Re 1, it’s worth noting that M-Pesa was administered by very different teams in different countries. In Kenya it was allowed to operate mostly as a startup with limited oversight from Safaricom (or anyone else), whereas in other countries (to varying degrees) the people running M-Pesa were constrained by stricter management from the telecom’s country head. This means that there are obvious ways in which M-Pesa was executed less well in other countries. For instance, Wave integrates with M-Pesa in both Kenya and Tanzania, and despite running on exactly the same technology, the Tanzanian system’s uptime is substantially worse. Similarly, the quality of their agents and their customer support staff in Tanzania is noticeably lower.
Since Wave isn’t hamstrung by oversight from a stodgy and risk-averse telecom, I think you should give less weight to examples from countries other than Kenya as a base rate.
1) … I think the chance of failure could be significantly higher.
Possibly, but they are already starting to operate in the country in question, and my understanding is that’s been going pretty well. My impression is that they’re much more competent than Safaricom. My inside view is much higher than 50%, and getting down to 50% was a discount from there.
2) … I expect future roll-outs will take place in countries with higher base consumption
I’m confused. I was trying to talk about the counterfactual for a specific very poor country if Wave were not working there. So if future mobile money rollouts by other organizations happen first in countries with higher base consumption then that increases the counterfactual impact of Wave choosing to come into a country with very low consumption.
3) … I expect them to continue at AMF levels (or greater) for at least a few more years
4) … I really don’t know how many staff years it would take
That, combined with estimating marginal impact, makes this pretty awkward. I figure something like 40 person years?
5) … I’m confused about why GiveDirectly is stated to be 5x more cost-effective than AMF
This comes from cell F31 of the “Results” tab. I haven’t put time into understanding how that’s calculated, but it looked like the relevant bottom line number.

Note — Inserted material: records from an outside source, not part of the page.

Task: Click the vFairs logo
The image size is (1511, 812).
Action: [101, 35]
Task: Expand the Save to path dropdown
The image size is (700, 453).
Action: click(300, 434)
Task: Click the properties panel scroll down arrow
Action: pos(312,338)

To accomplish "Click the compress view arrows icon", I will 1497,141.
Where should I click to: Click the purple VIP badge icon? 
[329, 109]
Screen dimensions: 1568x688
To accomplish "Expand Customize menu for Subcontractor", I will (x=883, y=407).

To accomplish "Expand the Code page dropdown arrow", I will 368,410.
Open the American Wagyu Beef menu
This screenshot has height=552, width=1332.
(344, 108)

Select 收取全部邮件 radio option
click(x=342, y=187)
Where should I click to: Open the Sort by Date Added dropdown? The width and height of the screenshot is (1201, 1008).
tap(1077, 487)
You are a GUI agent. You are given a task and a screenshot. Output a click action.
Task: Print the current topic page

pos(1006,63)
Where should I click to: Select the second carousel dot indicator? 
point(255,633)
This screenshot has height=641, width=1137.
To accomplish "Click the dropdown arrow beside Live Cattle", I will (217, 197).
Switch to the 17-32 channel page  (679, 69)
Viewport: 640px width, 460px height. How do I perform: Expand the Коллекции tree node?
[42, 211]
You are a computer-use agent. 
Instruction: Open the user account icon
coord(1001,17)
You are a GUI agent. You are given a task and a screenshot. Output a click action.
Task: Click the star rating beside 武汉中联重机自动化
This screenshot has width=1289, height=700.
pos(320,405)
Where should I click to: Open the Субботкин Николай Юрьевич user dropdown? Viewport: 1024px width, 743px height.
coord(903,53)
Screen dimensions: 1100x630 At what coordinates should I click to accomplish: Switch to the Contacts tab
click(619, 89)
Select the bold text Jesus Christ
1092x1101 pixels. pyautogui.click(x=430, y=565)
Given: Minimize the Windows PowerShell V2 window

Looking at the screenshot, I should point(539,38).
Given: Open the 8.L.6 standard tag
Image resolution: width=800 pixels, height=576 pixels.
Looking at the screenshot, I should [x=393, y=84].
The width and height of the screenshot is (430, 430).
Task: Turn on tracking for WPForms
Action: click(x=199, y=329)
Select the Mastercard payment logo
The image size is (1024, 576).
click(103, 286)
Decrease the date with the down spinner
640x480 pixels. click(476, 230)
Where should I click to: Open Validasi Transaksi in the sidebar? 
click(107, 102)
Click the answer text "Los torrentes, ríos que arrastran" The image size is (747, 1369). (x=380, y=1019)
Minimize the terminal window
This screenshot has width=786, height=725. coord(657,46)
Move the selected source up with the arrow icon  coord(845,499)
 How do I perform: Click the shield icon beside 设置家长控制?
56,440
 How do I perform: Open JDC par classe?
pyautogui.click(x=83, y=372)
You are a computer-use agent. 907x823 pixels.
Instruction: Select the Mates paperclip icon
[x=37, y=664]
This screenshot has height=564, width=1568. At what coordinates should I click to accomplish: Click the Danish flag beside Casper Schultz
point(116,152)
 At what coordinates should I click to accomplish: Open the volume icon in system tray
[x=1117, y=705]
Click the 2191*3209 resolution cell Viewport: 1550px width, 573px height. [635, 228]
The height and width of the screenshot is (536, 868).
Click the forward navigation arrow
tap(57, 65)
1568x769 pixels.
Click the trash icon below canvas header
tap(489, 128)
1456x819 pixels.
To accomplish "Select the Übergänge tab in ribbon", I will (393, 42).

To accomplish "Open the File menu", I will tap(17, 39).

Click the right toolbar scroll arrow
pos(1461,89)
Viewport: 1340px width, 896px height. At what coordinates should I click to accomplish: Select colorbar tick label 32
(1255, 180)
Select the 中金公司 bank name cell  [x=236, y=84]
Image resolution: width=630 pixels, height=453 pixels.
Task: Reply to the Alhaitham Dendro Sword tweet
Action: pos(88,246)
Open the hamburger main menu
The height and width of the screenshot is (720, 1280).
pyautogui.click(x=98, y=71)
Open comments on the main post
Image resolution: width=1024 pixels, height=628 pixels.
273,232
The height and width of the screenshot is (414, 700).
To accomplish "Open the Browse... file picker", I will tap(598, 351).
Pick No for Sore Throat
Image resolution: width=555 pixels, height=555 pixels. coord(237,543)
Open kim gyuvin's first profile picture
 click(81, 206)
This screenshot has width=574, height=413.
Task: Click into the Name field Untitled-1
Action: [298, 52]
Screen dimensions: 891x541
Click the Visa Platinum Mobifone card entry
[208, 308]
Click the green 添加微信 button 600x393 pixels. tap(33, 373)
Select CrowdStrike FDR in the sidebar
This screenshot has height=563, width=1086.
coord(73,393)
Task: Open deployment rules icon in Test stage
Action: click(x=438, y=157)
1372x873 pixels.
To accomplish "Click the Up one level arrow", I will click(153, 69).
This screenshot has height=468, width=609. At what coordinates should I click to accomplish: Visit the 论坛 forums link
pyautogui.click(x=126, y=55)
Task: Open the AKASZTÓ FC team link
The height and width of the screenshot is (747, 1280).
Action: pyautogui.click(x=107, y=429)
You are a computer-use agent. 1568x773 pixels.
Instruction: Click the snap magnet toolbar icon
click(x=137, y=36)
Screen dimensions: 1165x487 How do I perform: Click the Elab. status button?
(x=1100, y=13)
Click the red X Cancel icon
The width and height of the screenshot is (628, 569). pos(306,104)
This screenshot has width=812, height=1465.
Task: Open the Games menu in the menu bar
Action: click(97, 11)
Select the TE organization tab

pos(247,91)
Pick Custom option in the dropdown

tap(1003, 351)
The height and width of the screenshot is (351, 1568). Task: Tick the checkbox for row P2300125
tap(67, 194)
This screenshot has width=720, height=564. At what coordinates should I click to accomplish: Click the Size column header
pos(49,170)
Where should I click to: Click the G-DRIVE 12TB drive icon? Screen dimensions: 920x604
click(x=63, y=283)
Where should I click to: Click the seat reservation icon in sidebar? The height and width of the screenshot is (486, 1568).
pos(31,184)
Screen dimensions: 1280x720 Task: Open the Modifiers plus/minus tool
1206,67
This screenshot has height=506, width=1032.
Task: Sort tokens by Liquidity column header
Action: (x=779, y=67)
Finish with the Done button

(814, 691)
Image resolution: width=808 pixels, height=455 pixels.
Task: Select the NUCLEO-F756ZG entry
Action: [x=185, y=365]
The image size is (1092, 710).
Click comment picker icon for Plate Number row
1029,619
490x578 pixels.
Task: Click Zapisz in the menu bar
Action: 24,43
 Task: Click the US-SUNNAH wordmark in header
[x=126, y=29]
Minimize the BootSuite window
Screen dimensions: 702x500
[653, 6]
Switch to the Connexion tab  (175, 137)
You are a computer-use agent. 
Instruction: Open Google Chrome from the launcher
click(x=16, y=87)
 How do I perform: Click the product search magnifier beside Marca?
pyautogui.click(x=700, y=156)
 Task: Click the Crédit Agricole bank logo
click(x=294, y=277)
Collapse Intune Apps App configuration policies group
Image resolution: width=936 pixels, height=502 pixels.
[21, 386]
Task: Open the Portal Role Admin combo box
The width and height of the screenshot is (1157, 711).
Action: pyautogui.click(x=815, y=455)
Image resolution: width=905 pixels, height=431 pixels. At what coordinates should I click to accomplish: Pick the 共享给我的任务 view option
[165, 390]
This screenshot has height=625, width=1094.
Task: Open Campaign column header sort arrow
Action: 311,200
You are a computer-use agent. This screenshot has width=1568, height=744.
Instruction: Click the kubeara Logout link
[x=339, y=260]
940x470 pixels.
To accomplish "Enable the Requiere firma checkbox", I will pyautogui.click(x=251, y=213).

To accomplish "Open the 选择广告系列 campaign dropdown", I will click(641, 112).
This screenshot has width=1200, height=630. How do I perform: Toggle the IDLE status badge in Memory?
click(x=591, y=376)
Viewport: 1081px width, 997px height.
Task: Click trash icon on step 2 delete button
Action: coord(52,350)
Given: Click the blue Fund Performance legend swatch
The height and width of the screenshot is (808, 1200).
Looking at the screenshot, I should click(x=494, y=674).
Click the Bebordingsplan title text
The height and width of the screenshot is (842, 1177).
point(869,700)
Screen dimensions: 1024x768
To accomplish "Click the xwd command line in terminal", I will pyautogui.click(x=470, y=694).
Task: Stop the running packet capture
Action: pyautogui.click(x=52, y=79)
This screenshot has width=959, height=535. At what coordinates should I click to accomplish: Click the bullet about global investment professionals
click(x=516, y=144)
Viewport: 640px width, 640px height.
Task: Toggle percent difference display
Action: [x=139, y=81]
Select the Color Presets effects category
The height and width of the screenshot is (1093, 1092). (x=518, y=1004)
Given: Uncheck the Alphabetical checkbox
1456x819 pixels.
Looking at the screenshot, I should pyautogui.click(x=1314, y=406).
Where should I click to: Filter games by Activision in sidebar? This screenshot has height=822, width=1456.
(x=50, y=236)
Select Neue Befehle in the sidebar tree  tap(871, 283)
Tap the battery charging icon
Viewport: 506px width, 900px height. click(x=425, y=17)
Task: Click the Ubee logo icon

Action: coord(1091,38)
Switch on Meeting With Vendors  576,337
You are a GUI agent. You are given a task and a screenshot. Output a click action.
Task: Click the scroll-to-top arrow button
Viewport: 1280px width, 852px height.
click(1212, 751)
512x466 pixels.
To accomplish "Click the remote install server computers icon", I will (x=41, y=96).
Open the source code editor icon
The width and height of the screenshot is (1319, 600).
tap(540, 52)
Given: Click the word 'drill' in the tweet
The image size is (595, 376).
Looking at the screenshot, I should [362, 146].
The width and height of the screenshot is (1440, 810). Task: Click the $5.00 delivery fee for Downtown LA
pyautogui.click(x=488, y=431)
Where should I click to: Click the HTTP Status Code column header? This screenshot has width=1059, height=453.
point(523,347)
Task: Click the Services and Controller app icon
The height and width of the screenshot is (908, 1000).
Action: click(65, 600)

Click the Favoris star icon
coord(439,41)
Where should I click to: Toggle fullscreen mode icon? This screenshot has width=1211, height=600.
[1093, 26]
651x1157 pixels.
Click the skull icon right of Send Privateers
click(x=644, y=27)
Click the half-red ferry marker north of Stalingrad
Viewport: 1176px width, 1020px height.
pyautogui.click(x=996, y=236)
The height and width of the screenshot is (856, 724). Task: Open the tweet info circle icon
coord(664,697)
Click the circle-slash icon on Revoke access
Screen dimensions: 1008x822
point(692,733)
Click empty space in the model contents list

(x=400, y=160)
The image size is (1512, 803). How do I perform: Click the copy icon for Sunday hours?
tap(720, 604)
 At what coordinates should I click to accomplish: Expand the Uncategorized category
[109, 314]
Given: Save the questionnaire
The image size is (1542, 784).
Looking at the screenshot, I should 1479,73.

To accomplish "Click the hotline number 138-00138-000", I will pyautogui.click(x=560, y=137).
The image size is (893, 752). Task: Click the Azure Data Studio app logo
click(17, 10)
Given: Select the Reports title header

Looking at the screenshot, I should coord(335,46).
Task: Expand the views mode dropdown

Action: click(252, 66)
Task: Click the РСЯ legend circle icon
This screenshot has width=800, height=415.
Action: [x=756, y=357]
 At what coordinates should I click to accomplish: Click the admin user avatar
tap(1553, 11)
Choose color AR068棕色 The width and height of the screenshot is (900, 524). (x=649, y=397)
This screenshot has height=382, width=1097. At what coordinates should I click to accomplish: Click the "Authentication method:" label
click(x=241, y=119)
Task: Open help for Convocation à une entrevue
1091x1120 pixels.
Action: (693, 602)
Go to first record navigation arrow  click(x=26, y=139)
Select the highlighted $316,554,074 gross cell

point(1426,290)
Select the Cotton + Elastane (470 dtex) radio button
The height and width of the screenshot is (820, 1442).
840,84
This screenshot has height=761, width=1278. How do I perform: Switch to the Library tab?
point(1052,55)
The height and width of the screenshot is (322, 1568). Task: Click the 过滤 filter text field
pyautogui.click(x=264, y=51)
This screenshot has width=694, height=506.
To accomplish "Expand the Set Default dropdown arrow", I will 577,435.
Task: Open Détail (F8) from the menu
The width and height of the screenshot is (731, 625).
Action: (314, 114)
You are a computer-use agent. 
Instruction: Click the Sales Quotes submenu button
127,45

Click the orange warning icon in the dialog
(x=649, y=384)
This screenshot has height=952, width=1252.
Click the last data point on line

1) … I think the chance of failure could be significantly higher.
Possibly, but they are already starting to operate in the country in question, and my understanding is that’s been going pretty well. My impression is that they’re much more competent than Safaricom. My inside view is much higher than 50%, and getting down to 50% was a discount from there.
Sounds like you definitely have inside info that I don’t have, so for now I’d have to rely on my outside view, but I can work to acquire that inside info if I look into this more.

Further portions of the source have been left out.